More evidence that young children seldom pass on the Covid-19 virus. But another study appears to show this is not true for children older than ten.

20 July 2020 By Paul Martin

Scientists think they have discovered at least one significant reason why children are less likely to transmit Covid-19 and are also less likely to experience the disease anything like as severely as the average adult.

Children produce fewer ‘nasal ACE2 receptors, which serve as the entry point for the virus into cells’, according to an article in the Journal of the American Medical Association. One explanation it provides is that because they have fewer “doorways” allowing the virus to enter the body, the children are less likely to have a viral load that makes them ill or allows them to transmit it to other people. 

Other research has suggested that children get far more common colds per year than adults do, so the body has already built up some antibodies or T-cells to attack the next incoming cold. As colds are also produced by four different types of coronavirus, it is possible that the resistance to the common cold also helps in fighting off Covid-19 or reduces its severity or clears it more quickly, scientists speculate.

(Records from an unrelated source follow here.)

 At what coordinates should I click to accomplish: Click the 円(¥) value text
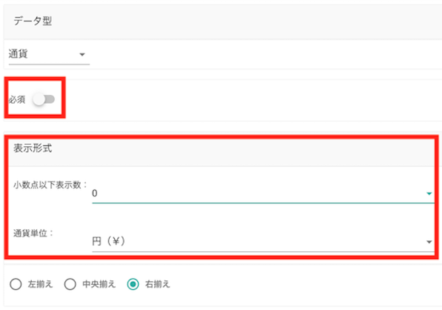(x=108, y=242)
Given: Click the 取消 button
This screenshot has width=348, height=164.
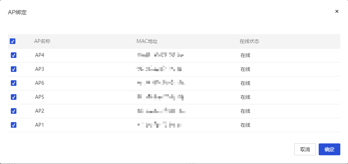Looking at the screenshot, I should (x=305, y=149).
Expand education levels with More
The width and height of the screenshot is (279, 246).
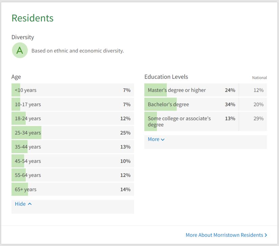point(154,139)
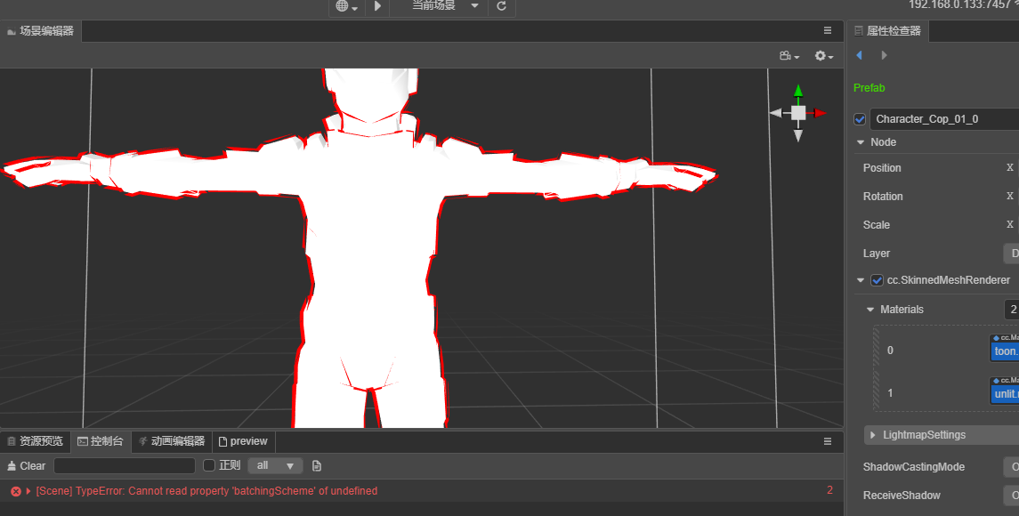
Task: Collapse the Materials section
Action: pos(870,310)
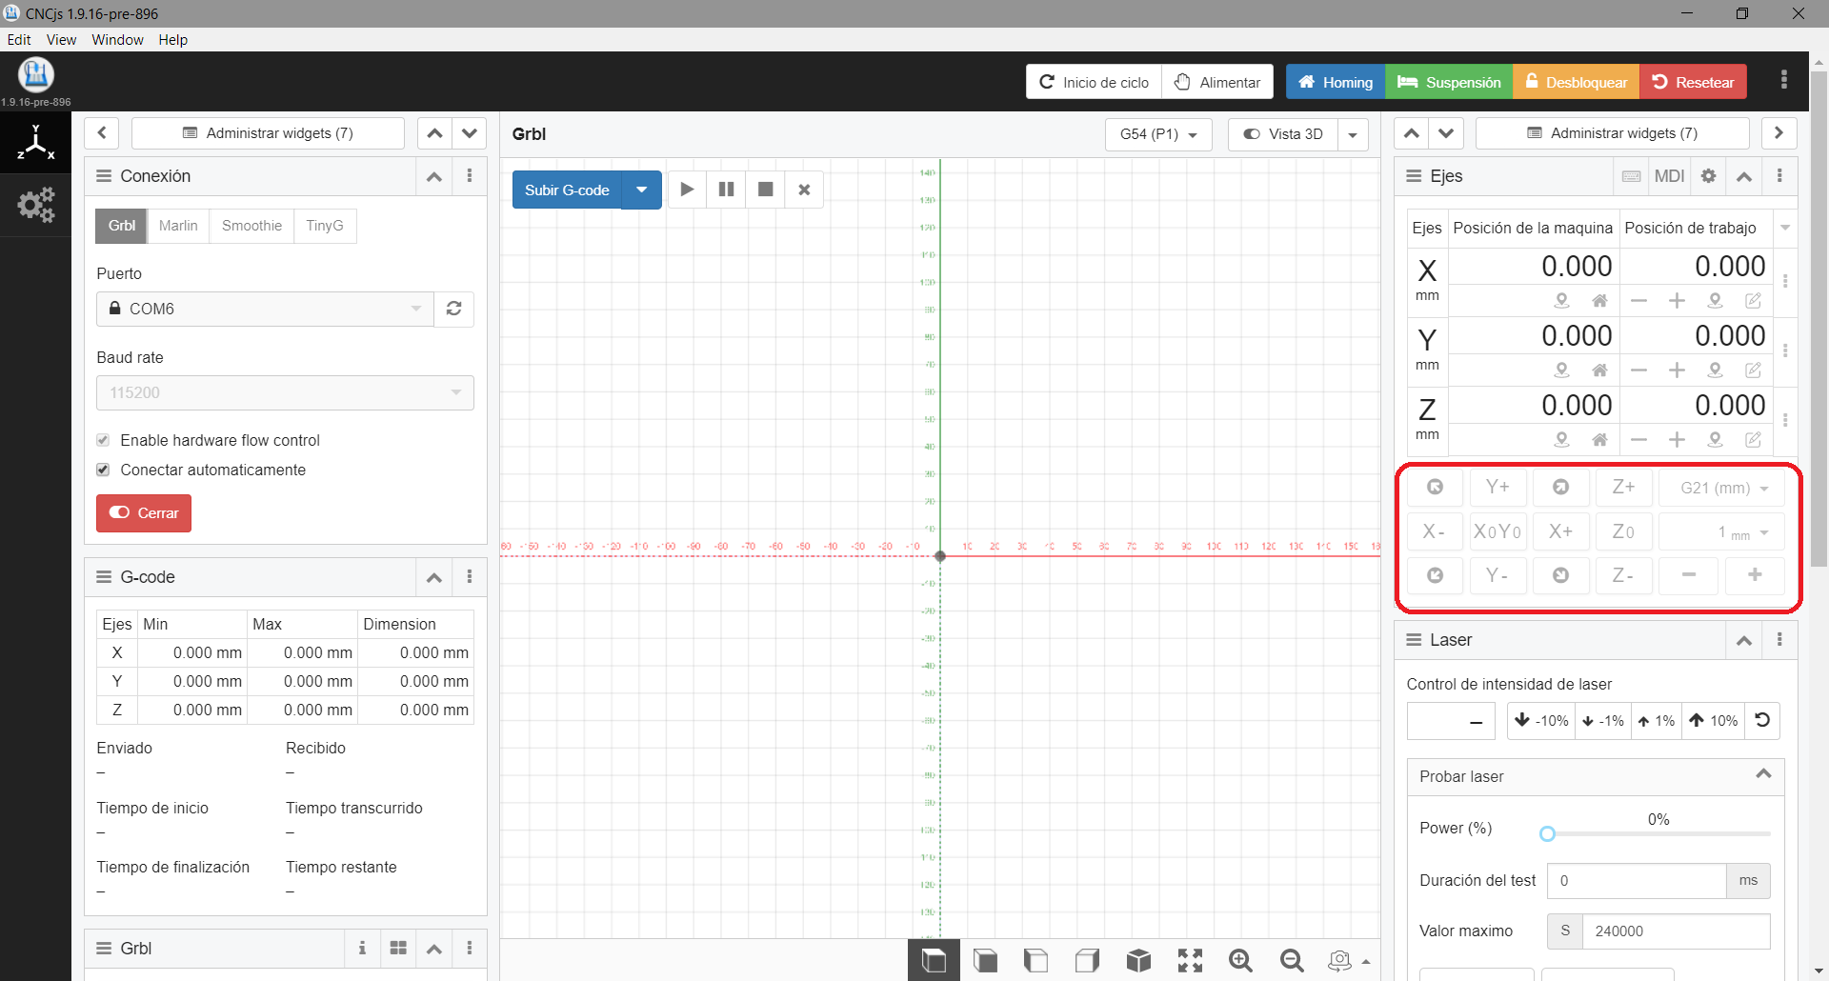Screen dimensions: 1829x981
Task: Click the zoom in magnifier icon
Action: coord(1240,960)
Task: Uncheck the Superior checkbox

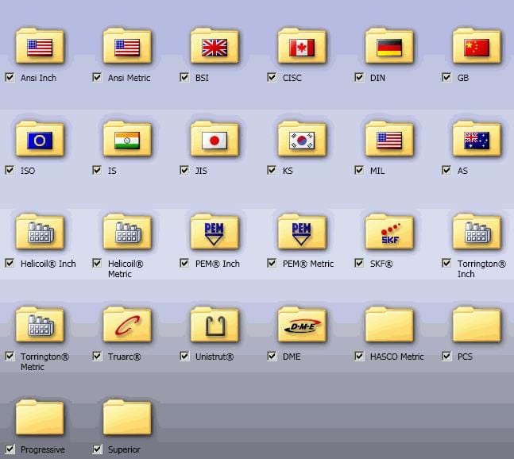Action: click(97, 449)
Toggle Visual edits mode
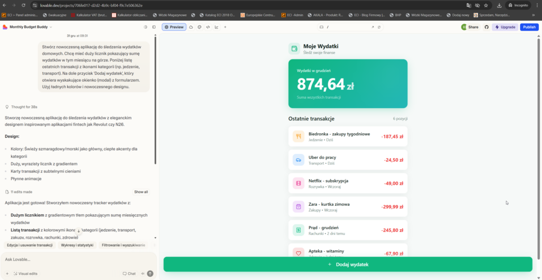The width and height of the screenshot is (542, 280). [x=25, y=274]
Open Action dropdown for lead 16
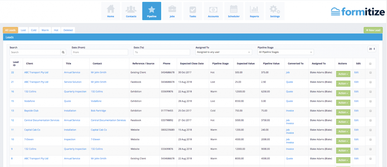This screenshot has height=167, width=387. (x=343, y=93)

A South Korean study shows that younger kids are less likely to transmit and catch COVID-19, while kids ages 10 and older seemingly transmit Covid-19 in the same way and to the same degree as adults. The study is published online in the journal Emerging Infectious Diseases. The basis on which the research was done, however, has severe limitations.

As now is well known, children under 10 years of age were much less likely, the researchers found, to transmit the disease to others.

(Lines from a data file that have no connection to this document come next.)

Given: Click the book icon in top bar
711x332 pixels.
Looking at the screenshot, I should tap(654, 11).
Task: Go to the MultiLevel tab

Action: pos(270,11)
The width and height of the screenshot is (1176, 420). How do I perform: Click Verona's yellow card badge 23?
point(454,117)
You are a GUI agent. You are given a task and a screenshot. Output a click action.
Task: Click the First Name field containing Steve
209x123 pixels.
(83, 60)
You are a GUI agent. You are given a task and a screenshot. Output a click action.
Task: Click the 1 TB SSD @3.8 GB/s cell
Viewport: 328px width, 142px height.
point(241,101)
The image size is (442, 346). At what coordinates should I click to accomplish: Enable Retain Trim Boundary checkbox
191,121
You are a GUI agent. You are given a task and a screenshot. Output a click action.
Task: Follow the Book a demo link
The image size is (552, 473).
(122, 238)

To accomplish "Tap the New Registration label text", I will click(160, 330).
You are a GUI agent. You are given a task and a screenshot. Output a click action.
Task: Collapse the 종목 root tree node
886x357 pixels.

In the study, the researchers looked at reports for 59,073 contacts of 5,706 coronavirus disease (COVID-19) index patients reported in South Korea between Jan. 20, 2020, when the country reported its first case, through March 27. An index case refers to the first person documented to test positive for the disease in a cluster. There were 10,592 contacts who lived in the same household with the index patients; of those contacts, 11.8% tested positive for COVID-19. Out of the 48,481 non-household contacts, just 1.9% had COVID-19. 

The researchers found that in households with an ‘index patient’ who was between 10 and 19 years old, 18.6% of contacts ended up testing positive for Covid-19.

The problem with the research is that the ‘index patient’, who was the first in the household to test positive for Covid-19, may not actually have been the first person in the household to have absorbed the virus.